For the chemical analysis, advanced two-dimensional GCxGC mass spectrometry is at disposal, which allows the separation of complex fuel matrices due to the modulated series connection of two chromatography columns (polar-non-polar). This analytical method is supported by 1H nuclear magnetic resonance (NMR) spectroscopy, which allows instant determination of the hydrogen content of fuels. Thus, fuel samples can be qualified and quantified with molecular precision and mass fractions of the individual chemical groups (e.g., n-/iso-/cyclo-alkanes, aromatics, oxygenated components), the average molecular formula, and the C/H ratio can be determined.
In addition, thermophysical aviation-related "fit for purpose" parameters of the fuels can be determined. These include for example distillation properties (e.g. initial boiling point, destillation curve, final boiling point), kinematic viscosity and density (including low temperature behavior up to to -47 ° C), surface tension, refraction index and heating value (Qnet and Qgross) of the considered fuels.
Thus, the analytical methods for aviation fuel go well beyond the required ASTM criteria (e.g. cryogenic measurements) and provide individualized validation data for model-based optimization techniques. The accurate characterization of a fuel also provides the basis for the scientific interpretation of its combustion and emission behavior, as well as for the selection of suitable models for the prediction of the reaction kinetics of combustion and pollutant formation.
The applied methods are part of the DLR-VT developed DLR Jet-Fuels Preselection Process®. This process bases on the evaluation of possible aviation fuels through lab-scale experiments, model-based estimations and assessments, as well as comparisons with the broad DLR fuel database.
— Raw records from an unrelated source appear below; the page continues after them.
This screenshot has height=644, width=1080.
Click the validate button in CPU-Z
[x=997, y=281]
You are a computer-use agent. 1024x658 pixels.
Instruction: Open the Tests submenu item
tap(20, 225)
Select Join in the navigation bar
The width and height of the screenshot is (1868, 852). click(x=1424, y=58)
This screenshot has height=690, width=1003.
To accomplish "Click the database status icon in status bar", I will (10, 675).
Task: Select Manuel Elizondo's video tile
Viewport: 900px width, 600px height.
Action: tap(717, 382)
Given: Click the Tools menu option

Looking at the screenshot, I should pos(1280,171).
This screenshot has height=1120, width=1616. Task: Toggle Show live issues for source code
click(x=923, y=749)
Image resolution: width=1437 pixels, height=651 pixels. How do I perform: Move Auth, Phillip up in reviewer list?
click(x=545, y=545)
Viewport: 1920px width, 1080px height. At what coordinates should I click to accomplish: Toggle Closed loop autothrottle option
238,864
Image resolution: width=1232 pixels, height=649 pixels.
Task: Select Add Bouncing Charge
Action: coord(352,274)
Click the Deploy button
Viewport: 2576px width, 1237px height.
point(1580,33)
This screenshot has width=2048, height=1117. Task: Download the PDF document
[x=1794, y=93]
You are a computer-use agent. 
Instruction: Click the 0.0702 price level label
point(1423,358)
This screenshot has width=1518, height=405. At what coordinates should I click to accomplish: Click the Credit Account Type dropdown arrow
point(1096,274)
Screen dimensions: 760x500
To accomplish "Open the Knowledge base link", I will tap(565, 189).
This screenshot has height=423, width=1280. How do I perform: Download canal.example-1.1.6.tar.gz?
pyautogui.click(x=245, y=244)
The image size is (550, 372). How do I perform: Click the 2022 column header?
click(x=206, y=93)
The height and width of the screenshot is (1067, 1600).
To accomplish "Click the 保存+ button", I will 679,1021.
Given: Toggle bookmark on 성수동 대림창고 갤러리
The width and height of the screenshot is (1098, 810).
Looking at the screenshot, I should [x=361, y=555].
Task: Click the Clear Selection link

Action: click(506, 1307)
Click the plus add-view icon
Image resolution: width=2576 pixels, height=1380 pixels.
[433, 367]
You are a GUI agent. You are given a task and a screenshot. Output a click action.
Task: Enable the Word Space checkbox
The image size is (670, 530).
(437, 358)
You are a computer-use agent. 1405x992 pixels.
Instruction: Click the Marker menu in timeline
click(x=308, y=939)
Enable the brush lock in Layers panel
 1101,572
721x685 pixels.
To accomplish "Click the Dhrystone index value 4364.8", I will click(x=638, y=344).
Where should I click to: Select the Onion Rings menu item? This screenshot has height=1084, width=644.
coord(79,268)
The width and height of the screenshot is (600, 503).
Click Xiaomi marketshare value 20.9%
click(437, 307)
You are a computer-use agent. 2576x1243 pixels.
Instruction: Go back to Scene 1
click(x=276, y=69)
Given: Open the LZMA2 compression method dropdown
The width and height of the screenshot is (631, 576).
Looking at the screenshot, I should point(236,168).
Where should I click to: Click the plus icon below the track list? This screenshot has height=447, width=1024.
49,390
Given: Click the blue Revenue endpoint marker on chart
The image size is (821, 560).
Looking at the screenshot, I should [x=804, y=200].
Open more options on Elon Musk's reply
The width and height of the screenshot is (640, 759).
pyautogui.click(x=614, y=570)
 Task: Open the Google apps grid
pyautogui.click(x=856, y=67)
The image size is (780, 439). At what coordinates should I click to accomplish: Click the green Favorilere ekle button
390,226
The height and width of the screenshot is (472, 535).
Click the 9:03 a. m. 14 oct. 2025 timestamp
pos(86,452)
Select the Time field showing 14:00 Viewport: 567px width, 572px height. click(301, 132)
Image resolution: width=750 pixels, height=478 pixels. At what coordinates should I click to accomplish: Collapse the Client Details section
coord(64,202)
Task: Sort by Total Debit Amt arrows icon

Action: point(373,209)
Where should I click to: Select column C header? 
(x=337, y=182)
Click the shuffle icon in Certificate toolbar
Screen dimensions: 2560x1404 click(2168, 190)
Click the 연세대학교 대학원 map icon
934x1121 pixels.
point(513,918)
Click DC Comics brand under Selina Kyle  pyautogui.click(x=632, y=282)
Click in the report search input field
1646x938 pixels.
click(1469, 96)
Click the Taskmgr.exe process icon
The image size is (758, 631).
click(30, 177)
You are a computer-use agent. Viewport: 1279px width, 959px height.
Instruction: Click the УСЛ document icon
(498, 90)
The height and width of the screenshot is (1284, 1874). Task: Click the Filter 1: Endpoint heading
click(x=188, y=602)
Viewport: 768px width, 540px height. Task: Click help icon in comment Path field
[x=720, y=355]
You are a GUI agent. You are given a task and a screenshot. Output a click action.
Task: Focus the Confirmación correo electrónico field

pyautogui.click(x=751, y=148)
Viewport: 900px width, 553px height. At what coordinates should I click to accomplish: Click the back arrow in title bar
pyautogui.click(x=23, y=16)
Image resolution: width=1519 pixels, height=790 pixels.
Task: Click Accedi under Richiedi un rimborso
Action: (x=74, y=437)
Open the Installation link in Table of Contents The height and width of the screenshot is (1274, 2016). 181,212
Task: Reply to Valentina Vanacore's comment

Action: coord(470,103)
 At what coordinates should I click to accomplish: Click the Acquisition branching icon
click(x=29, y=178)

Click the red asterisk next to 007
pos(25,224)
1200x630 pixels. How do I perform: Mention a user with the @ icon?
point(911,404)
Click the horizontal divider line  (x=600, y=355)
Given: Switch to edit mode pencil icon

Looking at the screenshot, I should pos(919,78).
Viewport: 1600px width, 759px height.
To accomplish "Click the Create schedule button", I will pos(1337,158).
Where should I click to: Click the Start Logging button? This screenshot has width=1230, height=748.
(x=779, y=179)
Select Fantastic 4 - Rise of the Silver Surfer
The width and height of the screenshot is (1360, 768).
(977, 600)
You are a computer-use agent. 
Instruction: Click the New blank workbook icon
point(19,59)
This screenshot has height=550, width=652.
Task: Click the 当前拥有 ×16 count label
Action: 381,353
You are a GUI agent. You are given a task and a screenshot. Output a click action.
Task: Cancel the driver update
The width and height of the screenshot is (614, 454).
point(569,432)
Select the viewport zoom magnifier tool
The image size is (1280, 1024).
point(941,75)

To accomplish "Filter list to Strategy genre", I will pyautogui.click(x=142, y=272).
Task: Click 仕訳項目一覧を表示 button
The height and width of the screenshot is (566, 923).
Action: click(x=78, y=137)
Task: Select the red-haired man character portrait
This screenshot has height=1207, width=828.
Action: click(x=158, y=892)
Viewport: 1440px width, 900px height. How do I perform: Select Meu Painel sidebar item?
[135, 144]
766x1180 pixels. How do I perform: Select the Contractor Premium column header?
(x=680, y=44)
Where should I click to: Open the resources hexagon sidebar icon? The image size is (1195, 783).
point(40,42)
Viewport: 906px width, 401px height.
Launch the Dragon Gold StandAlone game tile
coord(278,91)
This evaluation allows quick feedback to manufacturers regarding the suitability and/or optimization potential of their fuels as aviation fuels before a time- and cost-intensive approval process is sought.
The DLR Fuels Preselection Process® is currently applied in phase II of the Kopernikus project "Power-to-X" for example, in which the application potential of Fischer Tropsch products (amongst other) in aviation is assessed.